SQL Dumbass

Fighting dumbasses, one query at a time…

slash?

We have a sql 2005 database server in mexico.  It has a couple dbs on it.  Backups should have been setup on it, right?  Well, no.  No backups.  No maint plan, no backup to tape.

So I go to the db, and create a maint plan.  Simple… let’s backup to the local drive, with sub folders.  Let’s then go and make the cleanup steps for all the db’s.  Simple.  Schedule it, and viola! we have backups!

Couple days or weeks go by, and I check back with the system.  No backups.  Hum… odd…

I look at the job history, and the maint job has failed each and every time.  It simply says it could not start step 1. 
I look into rights?  Is the sql agent configured correctly, running under a good account? Is the owner of the job correct?  Are the steps in the job setup right?  Linked to each other properly?  Anything…

After a while, i give up on that maint plan, and create a new one.  A simple one.  Backup 1 db only.  It fails too.  Same error.

════════

» REQUEST 1: According to the SQL backup post, what did the job history say each time the maintenance job failed?
» REQUEST 2: Do these statements agree with the SQL backup post? Answer yes or no for each and quote the deciding words. (a) The server in Mexico had a backup to tape in place. (b) The first maintenance plan backed up to the local drive with subfolders. (c) The simpler plan that backed up only one database ran successfully.
» REQUEST 3: Output the passage of the SQL backup post that begins at the words "SQL Dumbass" and ends after "start step 1.".

» ROWS:
════════

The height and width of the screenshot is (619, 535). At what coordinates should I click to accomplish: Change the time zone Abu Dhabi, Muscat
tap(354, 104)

════════

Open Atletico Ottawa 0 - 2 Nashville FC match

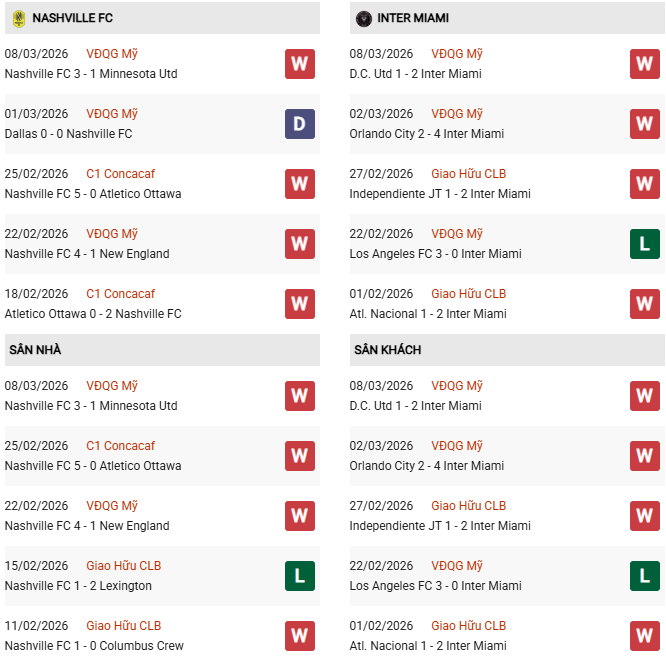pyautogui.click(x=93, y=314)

════════

» EXPECTED ANSWER 1: It could not start step 1.

» EXPECTED ANSWER 2:
(a) No: "No maint plan, no backup to tape."
(b) Yes: "let’s backup to the local drive, with sub folders."
(c) No: "Backup 1 db only.  It fails too."

» EXPECTED ANSWER 3:
SQL Dumbass

Fighting dumbasses, one query at a time…

slash?

We have a sql 2005 database server in mexico.  It has a couple dbs on it.  Backups should have been setup on it, right?  Well, no.  No backups.  No maint plan, no backup to tape.

So I go to the db, and create a maint plan.  Simple… let’s backup to the local drive, with sub folders.  Let’s then go and make the cleanup steps for all the db’s.  Simple.  Schedule it, and viola! we have backups!

Couple days or weeks go by, and I check back with the system.  No backups.  Hum… odd…

I look at the job history, and the maint job has failed each and every time.  It simply says it could not start step 1.